Availability of Data and Materials
The dataset used and analyzed during the current study is available from the corresponding author on a reasonable request.
Acknowledgement
We are grateful to Chioma Grace Igbojekwe and Aigbokhan Believe who were Research Assistants that assisted in Data collection. We are most thankful to lead contact persons particularly Peter Umudo, Reverend Erico, Felani and Issah.
Authors’ Contribution
RRA conceived the study, undertook the analysis while CIN undertook the write up of part of the manuscript and estimated the models. All two authors read and approved the final manuscript.
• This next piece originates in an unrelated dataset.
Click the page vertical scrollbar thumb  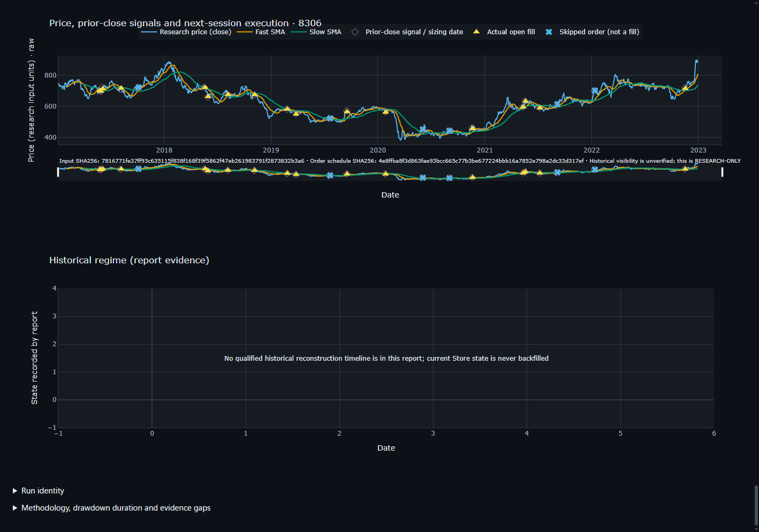pos(756,506)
It was the responsibility of RRA to upload and send to the journal.
Conflict of Interest
The authors declared they have no conflicts of interest.
Footnotes:
1.According to the 2013 NDHS, modern contraceptives method are pills, intra-uterine device, injectable, implants, female condoms, male condoms, diaphragm, foam/jelly, female sterilization, male sterilization and lactational amenorrhea (NDHS, 2014). Methods outside of these are non-modern methods, which could be either traditional methods or the folklore methods.